> [To be done]
1. Write out the part of the passage on NATO expansion that opens with the words containing "Yet, the reality" and closes with "a resurgent threat.".
2. Extend the passage on the Defense Planning Guidance and NATO expansion, picking up after its last sentence.

According to the Times, the DPG stipulated that “the United States should not contemplate any withdrawal of its nuclear-strike aircraft based in Europe and, in the event of a resurgent threat from Russia, ‘we should plan to defend against such a threat’ farther forward on the territories of Eastern Europe ‘should there be an Alliance decision to do so.’”
As the Times correctly notes: “This statement offers an explicit commitment to defend the former Warsaw Pact nations from Russia.” The DPG also suggested “that the United States could also consider extending to Eastern and Central European nations security commitments similar to those extended to Saudi Arabia, Kuwait and other Arab states along the Persian Gulf. And to help stabilize the economies and democratic development in Eastern Europe, the draft calls on the European Community to offer memberships to Eastern European countries as soon as possible.” (See “U.S. Strategy Plan Calls for Insuring No Rivals develop,” New York Times. ) Thus, the DPG proposed aggressive policies that would keep Russian from “even aspiring to a larger regional or global role.”
Yet, the reality proved to be much more aggressive than Wolfowitz’s DPG. Taking advantage of a weakened, inward looking Russia, the Clinton administration urged Warsaw Pact nations to apply for membership in NATO. Thus, not only did aggressive NATO expansion occur long before Russia became a “resurgent threat,” aggressive NATO expansion actually provoked Russia into becoming a resurgent threat.
(The triumphalism of the Clinton administration was best expressed by a proponent of NATO expansion, Secretary of State Madeleine Albright: “[I]f we have to use force it is because we are America; we are the indispensable nation. We stand tall and see further than other countries into the future…” (Sakwa, p. 227)).

> [Data provided]
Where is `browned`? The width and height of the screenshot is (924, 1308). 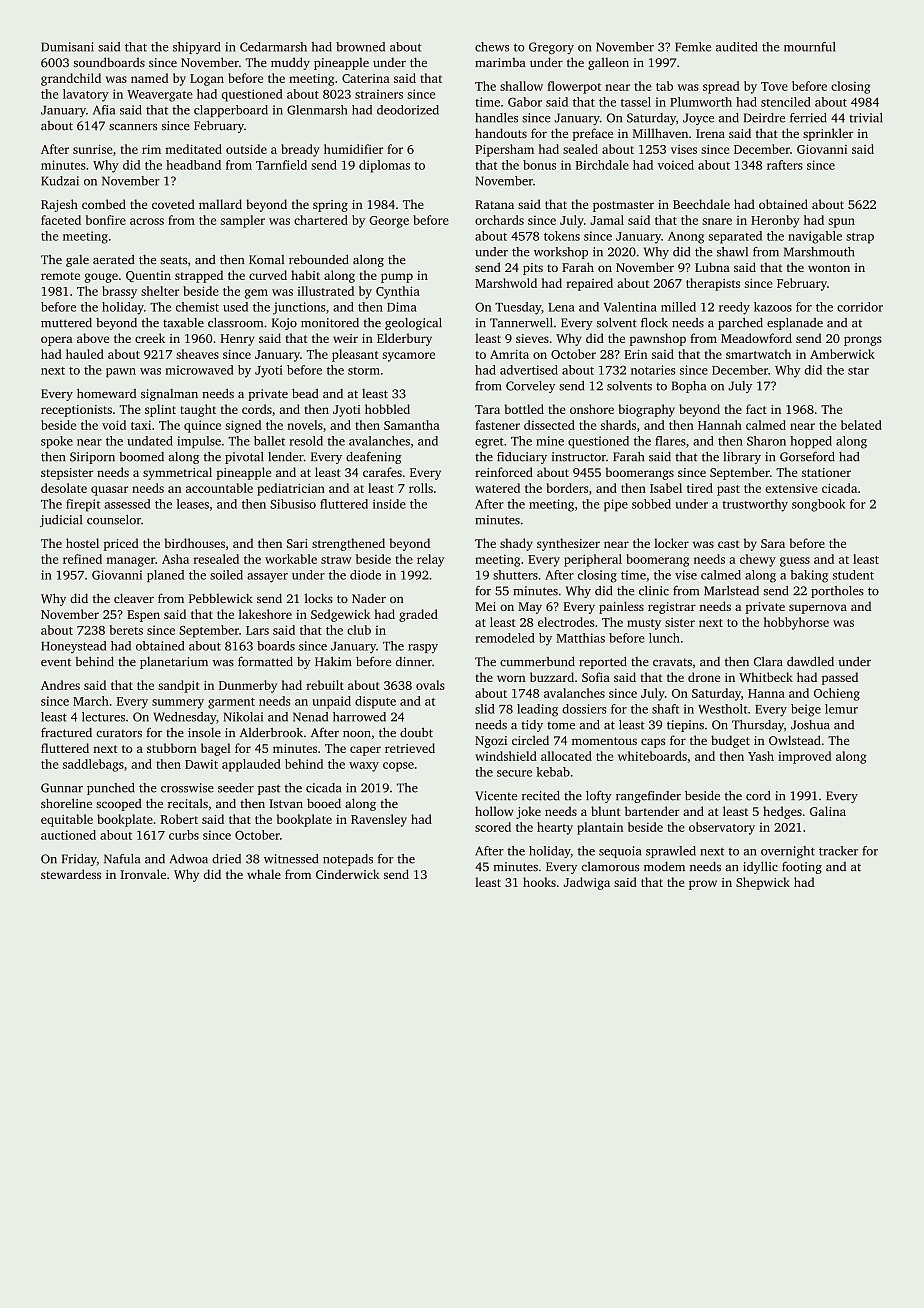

> [Answers by task]
1.
Yet, the reality proved to be much more aggressive than Wolfowitz’s DPG. Taking advantage of a weakened, inward looking Russia, the Clinton administration urged Warsaw Pact nations to apply for membership in NATO. Thus, not only did aggressive NATO expansion occur long before Russia became a “resurgent threat,” aggressive NATO expansion actually provoked Russia into becoming a resurgent threat.

2.
In addition to NATO’s relentless territorial expansion came a second type of expansion that was totally consistent with Wolfowitz’s DPG. NATO expanded its strategic concept to include offensive war, not only in self-defense of member states that had been attacked, but also to guarantee European security and uphold democratic values within and beyond its borders. In fact, the new strategic concept was put into practice a month before it was announced, when, for the first time, NATO used military force against a sovereign state (Yugoslavia) that had not attacked a NATO member. Russians of every class and political persuasion were livid, but nobody in the West paid much attention.
Russia’s compassion and support for the U.S after al-Qaeda’s heinous attacks on 9/11 quickly evaporated when President George W. Bush authorized American troops to invade Iraq. Vice President Cheney and Deputy Secretary of Defense, Paul Wolfowitz — the scoundrels behind the DPG — played critical roles in fostering the worst war crime of the 21st century. According to Professor Sakwa, “after the Iraq war of 2003 Russia became increasingly alienated and developed into what I call a ‘neo-revisionist’ power, setting the stage for the confrontation in Ukraine.” (p.30)
Also setting the stage for the confrontation in Ukraine was the further expansion of NATO. On March 29, 2004, Estonia, Latvia, Lithuania Slovenia, Bulgaria, Slovakia and Romania joined Poland, Hungary and the Czech Republic (which had been admitted in 1999) as members of NATO.
In 2005, after a protest against crooked elections in Ukraine resulted in the so-called Orange Revolution, the Bush administration hurriedly dispatched Daniel Fried, the U.S. Assistant Secretary of State for European and Eurasian affairs to the new government in Ukraine. According to WikiLeaks, Mr. Fried not only communicated the U.S. Government’s commitment to Ukraine’s sovereignty, but also “emphasized U.S. support for Ukraine’s NATO and Euro-Atlantic aspirations” (Sakwa, p.52-53). He emphasized America’s support for joining NATO, notwithstanding the fact that Ukrainians overwhelmingly opposed joining NATO.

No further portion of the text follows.